La métairie du sieur Charreaux, également cité dans une confrontation de la métairie de Rochereuil, apparaît quant à elle le 23 juin 1650 lorsque Jean Charrault rend déclaration au seigneur de la Loubantière pour une maison, cours et jardins situés à l'Humeau, tenant d'un côté à la métairie de l'abbaye Sainte-Croix, "d'autre à celle de Jacques Pouvreau (ci-dessus), d'autre à la chaume commune dudit village, et au grand chemin qui mène à la Vallée". Le 22 juin 1667, Charrault rend une nouvelle déclaration pour le même bien, en précisant qu'il l'a acquis de Pierre et Jehan Bonard et de Pierre Jallais.
Plusieurs autres fermes sont mentionnées dans les archives, la plupart voisines de la métairie de Rochereuil.
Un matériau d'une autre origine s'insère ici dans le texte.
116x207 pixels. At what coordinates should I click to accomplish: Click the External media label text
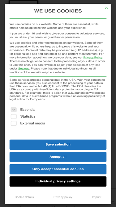coord(32,123)
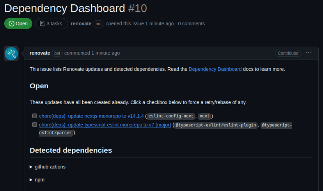Select the @typescript-eslint/eslint-plugin package label
Viewport: 323px width, 191px height.
tap(216, 125)
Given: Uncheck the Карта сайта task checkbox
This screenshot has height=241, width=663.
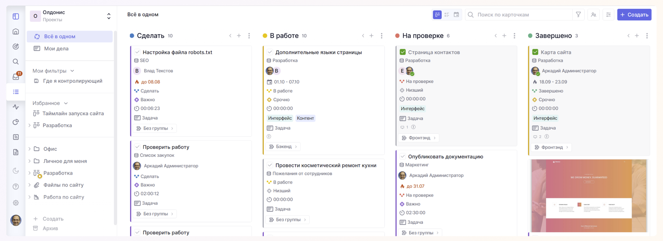Looking at the screenshot, I should pos(535,52).
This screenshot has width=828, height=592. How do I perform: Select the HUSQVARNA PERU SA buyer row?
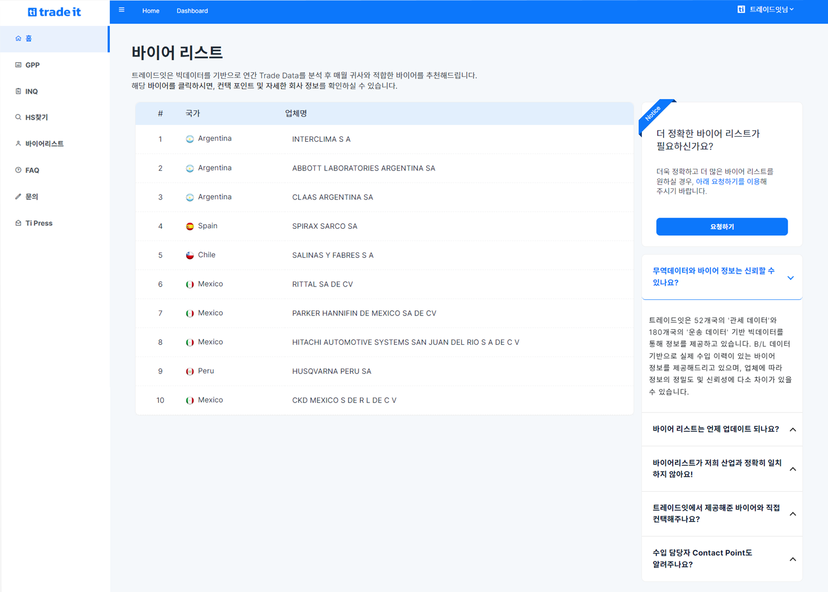tap(332, 372)
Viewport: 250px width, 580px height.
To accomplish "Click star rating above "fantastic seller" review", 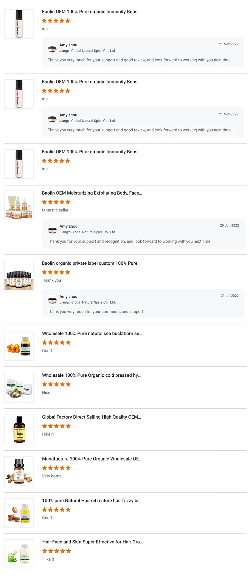I will (x=56, y=202).
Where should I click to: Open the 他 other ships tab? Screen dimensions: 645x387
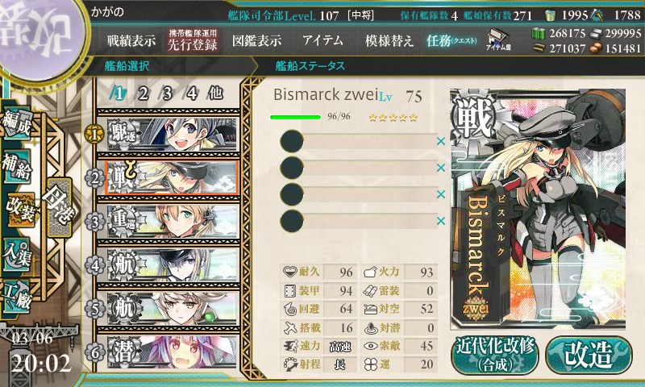[215, 94]
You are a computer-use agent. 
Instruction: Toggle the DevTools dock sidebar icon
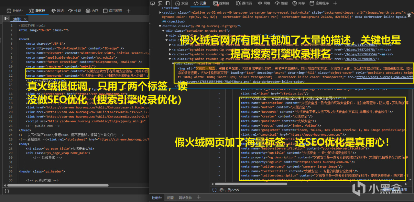(168, 3)
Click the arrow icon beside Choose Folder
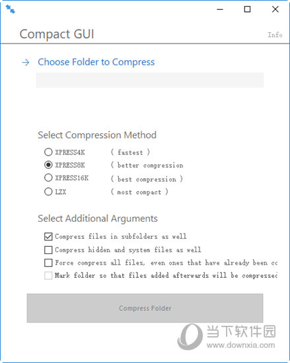 [26, 62]
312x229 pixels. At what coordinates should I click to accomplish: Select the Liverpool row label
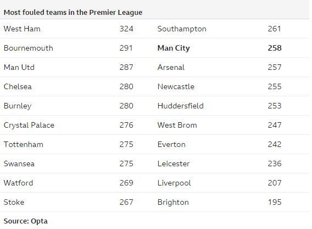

Le 13 février 1437, l'abbesse de Sainte-Croix acense à Jehan Rippault, demeurant à Buxerolles, "une maison assise au village de Loumeau avec douze boisselées de terre, tenant ladite maison par le devant au chemin qui va de Poitiers à Saint Georges et d'autre côté à la maison d'Eienne Amoureux". Le 22 janvier 1464, Jehan, Gilles, Prot et Etienne Amoureux rendent aveu à l'abbesse pour une maison et ses appartenances assises au village de Loumeau et confrontant "au chemin que l'on va du pont Joubert à Saint Georges". Le 10 juillet 1667 Morin Sapin, laboureur à l'Humeau, rend déclaration au seigneur de la Loubantière pour une petite borderie qui consiste en une chambre basse, grenier par-dessus, cour, aisances, trois petits toits, le tout confrontant au chemin de l'Humeau à Poitiers à main gauche. Quant à la métairie de la Journaiserie, elle appartient en 1713 à la veuve de M. Cardon, boulanger à Poitiers, puis en 1731 à sa fille et en 1756, 1762 et 1779 aux demoiselles Huguet, de Poitiers. Enfin la coûtrerie de l'Ormeau appartient en 1714 à Hilaire Grivet, marchand juge consulaire et coûtre à Poitiers, et en 1762 à M. Grivet, marchand à Poitiers.